04/25/2014 04:48 pm ET Updated Jun 25, 2014

To Working-Class White Mothers: Just Say Yes to Father Involvement

"Just Say No: For white working-class women, it makes sense to stay single mothers" by Naomi Cahn and June Carbone is the latest attempt to devalue the role of fathers. The article is based on Marriage Markets: How Inequality is Remaking the American Family, a book just released in March written by the same authors.

Despite decades of research to the contrary, this article implies that fathers are not important to the well-being of children. But it does so in the very pernicious way that has become the tactic du jour of individuals who continue to disregard mountains of evidence on the importance of fathers.

Cahn and Carbone share the story of Lily, a single working-class mom who decided to raise her child without the involvement of Carl, her boyfriend and the child's presumed father. Lily recently broke up with Carl because he's a "tool." He's an unemployed loser who sits around all day drinking with his buddies and playing video games. Lily doesn't want to commit to Carl. She can support herself and her child and doesn't want to risk marrying a guy she can't financially support or trust.

Who can blame her, right? I certainly can't blame her. As the father of two girls, I wouldn't want either of them to date, much less marry, a guy like Carl. And I certainly wouldn't want them to have my grandchildren with him! Selfishly, I look forward to bonding with my future sons-in-law in ways other than playing World of Warcraft.

I don't believe that Cahn and Carbone meant to say that fathers aren't important. Nonetheless, their article has that effect. The problem with Cahn's and Carbone's use of Lily's example is that it deflects attention from what children need to thrive: an involved, responsible, committed father. And it symbolizes what marriage has become for so many Americans: a way to fulfill their own desire for finding a soul mate who can complete them and make life wonderful, rather than as a means for raising children who thrive. The authors' tactic prevents us from seeing and discussing the indisputable fact that raising children without involved fathers places them at much higher risk for a range of poor outcomes and causes the ills we see in so much of society.

Their argument for Lily's choice rests on the fact that recent and not-so-recent economic developments -- such as more men becoming unemployable, less educated, and, thus, unmarriageable, and more women being able to financially support themselves without the need for a second income -- have freed many middle and upper-income single moms to make this choice. Ironically, on the flip side, the same developments have allowed fathers to become the primary caretaker in families where the mothers are the sole breadwinners.

They also argue that recent, more balanced approaches to property distribution in divorce cases and awarding joint (or shared) custody to fathers is another reason for Lily to avoid marrying Carl.
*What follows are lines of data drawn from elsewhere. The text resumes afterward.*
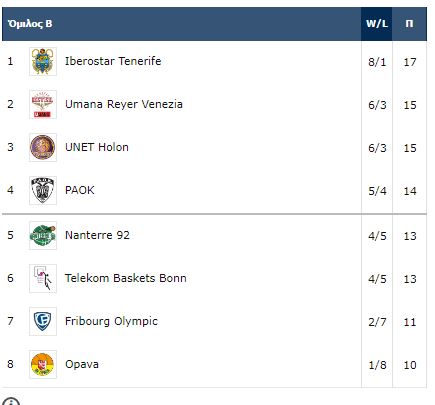The image size is (435, 405).
Task: Click the UNET Holon team name
Action: pos(97,147)
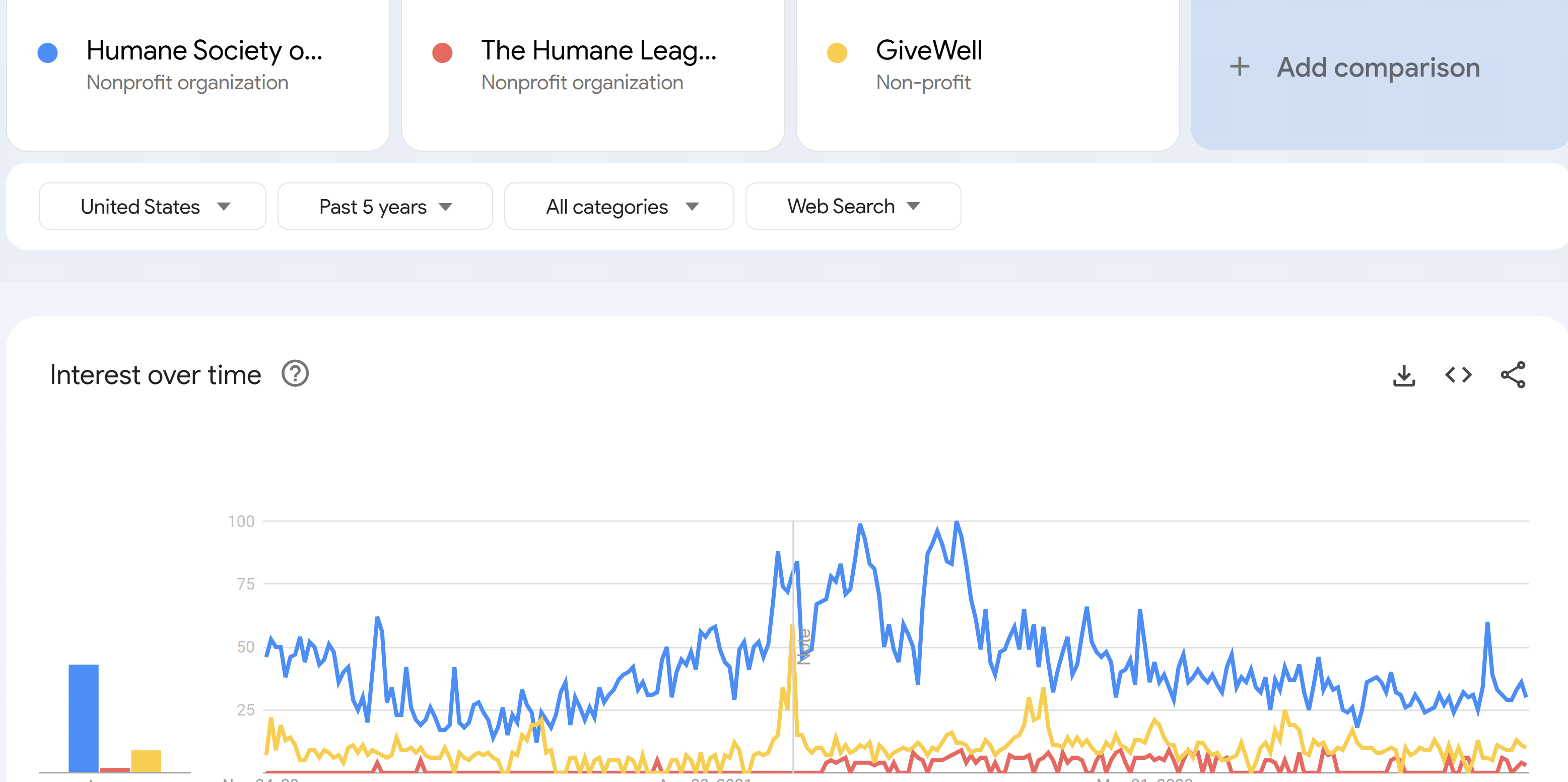Download the Interest over time data

click(1404, 375)
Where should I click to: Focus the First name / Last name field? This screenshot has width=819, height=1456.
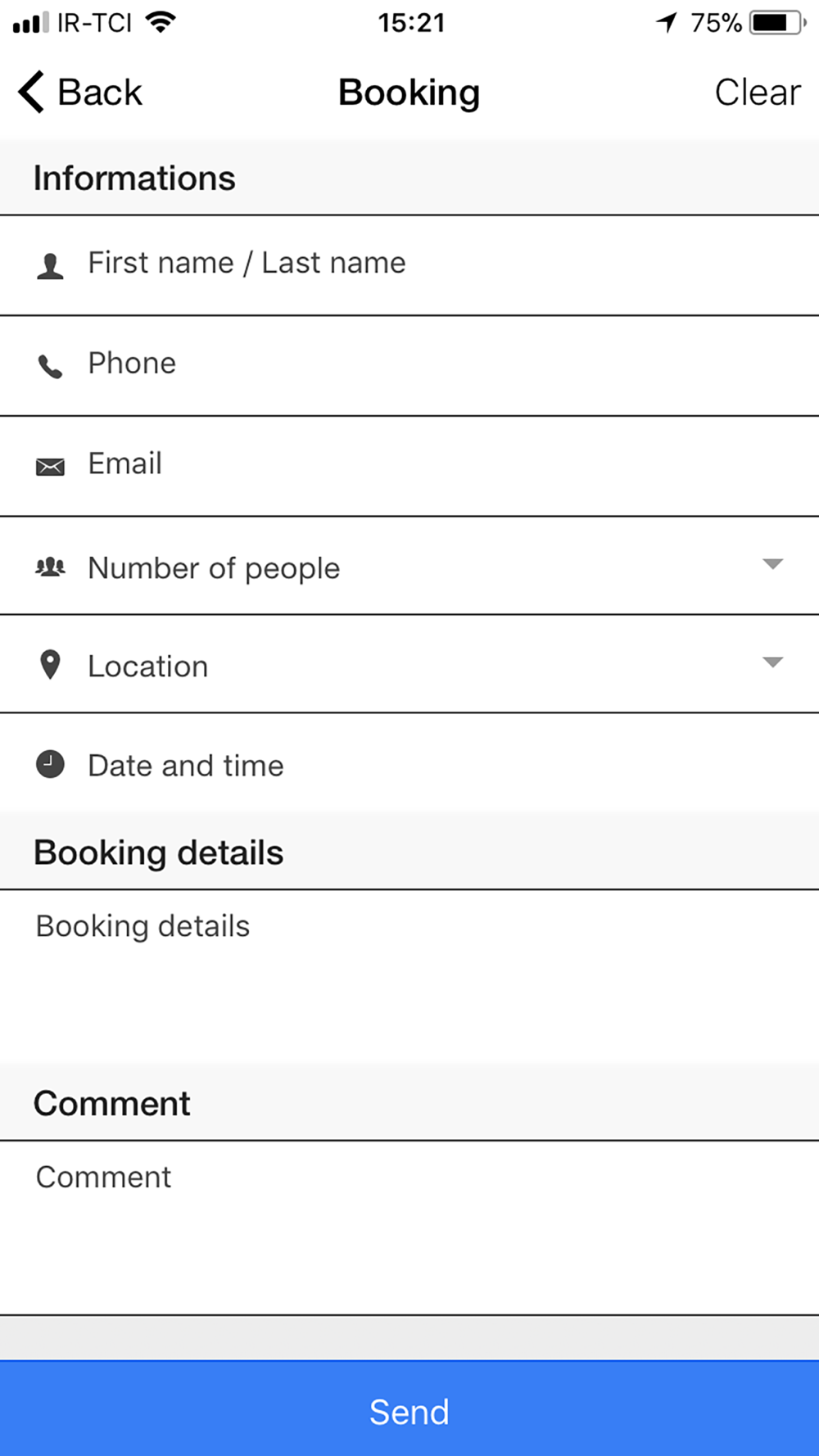(410, 265)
Why should she be saddled with his debts, be negatively affected financially in other ways, or, God forbid, share parenting time with him?

Unfortunately, in making this argument, Cahn and Carbone unintentionally reduce the contribution of fathers to that of a bank account. (Research and common sense shows that fathers offer so much more.) Indeed, their policy recommendations on how to address an unfair marriage market focus on economic solutions. By focusing on what's best for Lily, they obfuscate the potential negative effects of her choice on her child. And if the child is a boy, they avoid asking what kind of man and father that child will one day become, which is a critical question.
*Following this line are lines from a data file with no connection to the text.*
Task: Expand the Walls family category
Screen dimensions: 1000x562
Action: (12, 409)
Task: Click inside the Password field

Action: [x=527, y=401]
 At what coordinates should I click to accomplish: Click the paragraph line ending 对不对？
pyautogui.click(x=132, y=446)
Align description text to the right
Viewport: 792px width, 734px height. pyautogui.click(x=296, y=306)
This focus also avoids the need to ask Lily another critical question: Why did you have sex with this guy in the first place knowing that he is such a loser? Not asking this question is another symptom of a reactive culture that would rather argue about what to do after the bomb goes off than what needs to be done to keep it from being built in the first place.

Our culture desperately needs to reflect on and correct the problem with this article and the way of thinking it represents. The article is all about what is best for mothers and helping them avoid situations that will "interfere" with their ability to raise their however they want. This is not where our focus should be. Our focus should be on what is best for children. And frankly, when fathers are encouraged and educated about being involved, responsible, and committed fathers, children, moms, and dads are better off. Isn't that what creating strong families is all about?